Example 4 Compound [A] 20 parts, dimethyl adipate 1 part, dimethyl succinate 1 part, dimethyl glutarate 3
Part, polyoxyethylene styryl phenyl ether 10
The solution (a-4) obtained by stirring the parts was mixed with a mixed solution (b-4) in which 57 parts of water, 5 parts of ethylene glycol, and 3 parts of a 2% xanthan gum aqueous solution were mixed and dissolved in advance. This solution (a-
At the time of mixing the mixture (4) with the mixture (b-4), the mixture (b-4) was stirred by a three-one motor at a rotation speed of 700 rpm. After completion of the mixing, the obtained mixed liquid was stirred and mixed at 5,000 rpm for about 20 minutes with a TK homomixer to obtain an aqueous suspension preparation of the present invention.

Incidentally, three kinds of dimethyl adipate, dimethyl succinate and dimethyl glutarate (Test Example No.
46, Test Example No. The same aqueous suspension formulation as described above can be obtained by using the above-mentioned dibasic acid ester (stabilizer) in place of (59).

[0044]

Comparative Example 1 An aqueous suspension preparation was obtained in the same manner as in Example 1, except that 5 parts of water was used instead of 5 parts of diisobutyl adipate.

[0045]

Comparative Example 2 An aqueous suspension preparation was obtained in the same manner as in Example 2, except that 5 parts of water was used instead of 5 parts of dimethyl phthalate.

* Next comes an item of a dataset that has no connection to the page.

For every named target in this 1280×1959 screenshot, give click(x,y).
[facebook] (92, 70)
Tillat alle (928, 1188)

Next, the storage stability of the aqueous suspension preparation of the present invention will be specifically described by test examples.

[0047]

[Test Examples 1 to 59 and Comparative Test Examples 1 to 2] Decomposition prevention effect tests The aqueous suspension preparations shown in Tables 1 to 3 below were prepared according to Examples 1 to 4, and the compounds [A] and (and thiuram) were prepared. Was analyzed in advance by gas gas chromatography.

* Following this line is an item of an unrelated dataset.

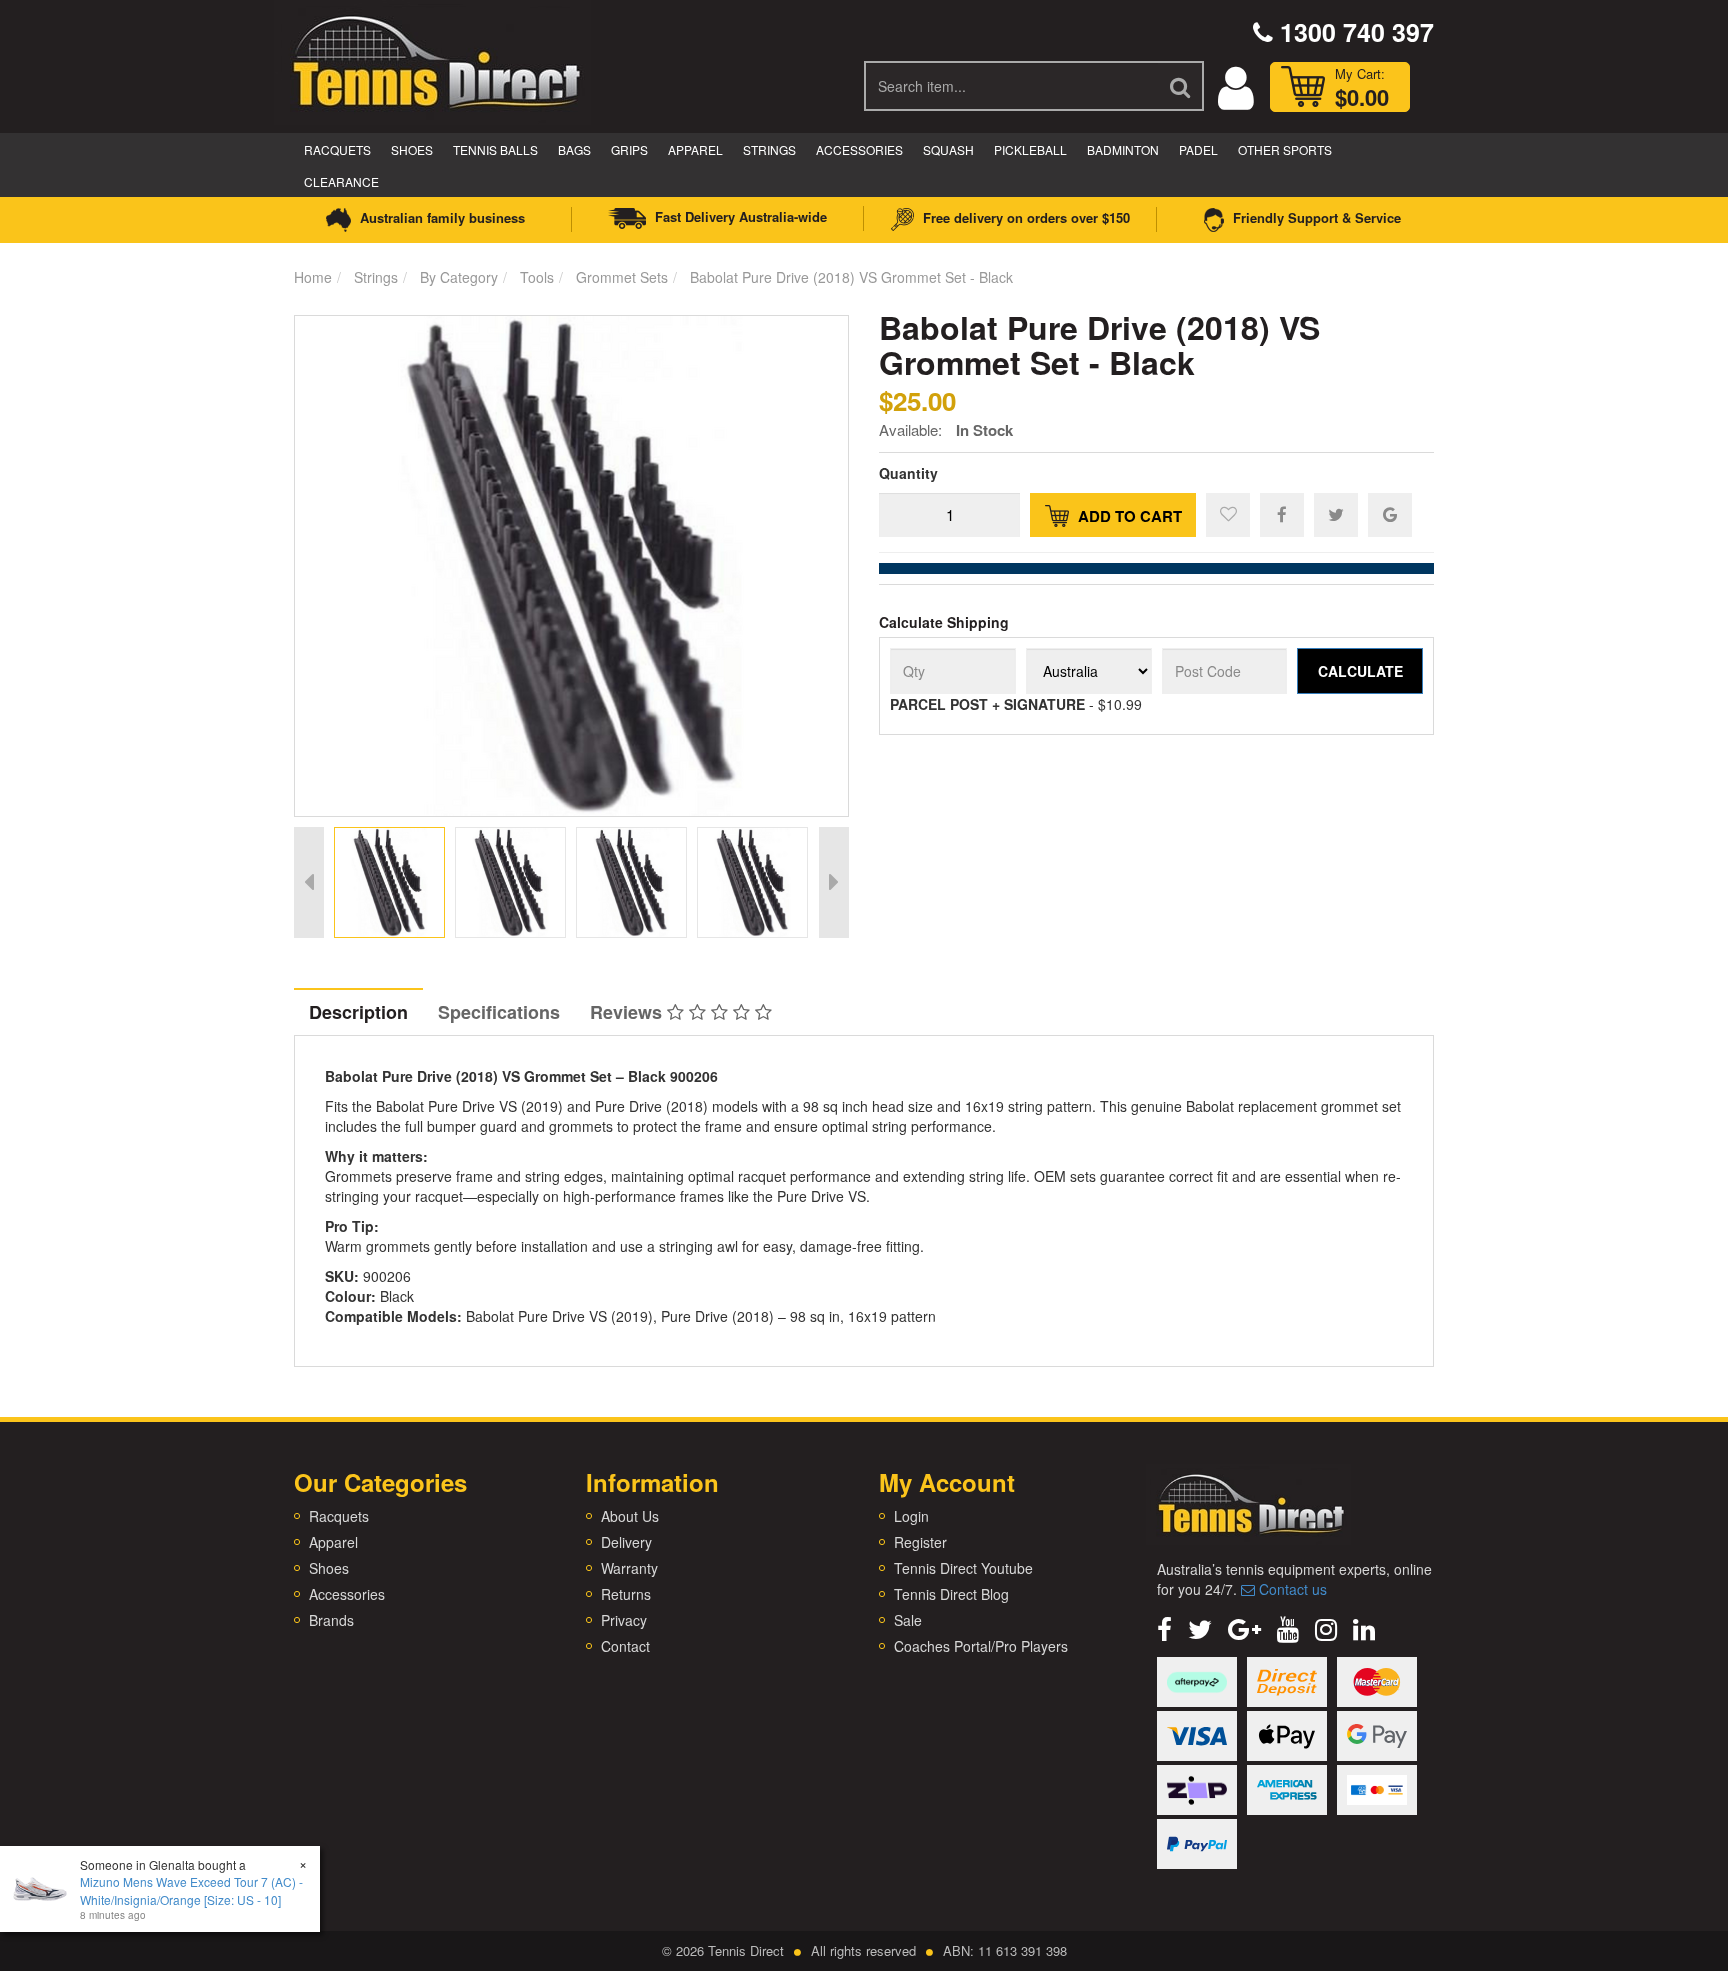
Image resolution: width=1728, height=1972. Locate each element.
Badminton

50 g of each of the aqueous suspensions was put in a glass bottle, sealed and left in a high-temperature container at 40 ° C. for 60 days (corresponding to standing at room temperature for 2 years). Thereafter, the aqueous suspension preparation contained in the glass bottle was taken out of the high-temperature container, and the content of the compound [A] was analyzed by gas gas chromatography to determine the residual ratio (%) with respect to the initial content value.

The results are shown in Tables 1 to 4.

[0050]

[Table 1]

[0051]

[Table 2]

[0052]

[Table 3]

[0053]

[Table 4]

Continuation of the front page (72) Inventor Yuichi Kurosu 965-15 Tomuro, Atsugi-shi, Kanagawa Prefecture Heights Silk 103 (72) Inventor Shinji Yonemura 1-81-11-205 Okada, 8-1-1205, 56-56 Reference Document JP-A-4-202102 (JP, A) JP-A-4-193808 (JP, A) JP-A-4-264010 (JP, A) JP-A-2-188502 (JP, A) (58) Field (Int.Cl. ⁷ , DB name) A01N 43/50 A01N 25/04 102 C07D 405/12

Claims (2)

(57) [Claims] (1) Penta-4-enyl-N-furfuryl-N-imidazol-1-ylcarbonyl-DL-homoalaninate represented by the following formula [A]: Aqueous suspension formulation excellent in storage stability characterized by containing a basic acid ester: 2. The dibasic acid ester is adipic acid ester, phthalic acid ester, sebacic acid ester, malonic acid ester, glutaric acid ester, maleic acid ester,
The aqueous suspension preparation according to claim 1, which is one or more esters selected from succinate, fumarate and oxalate.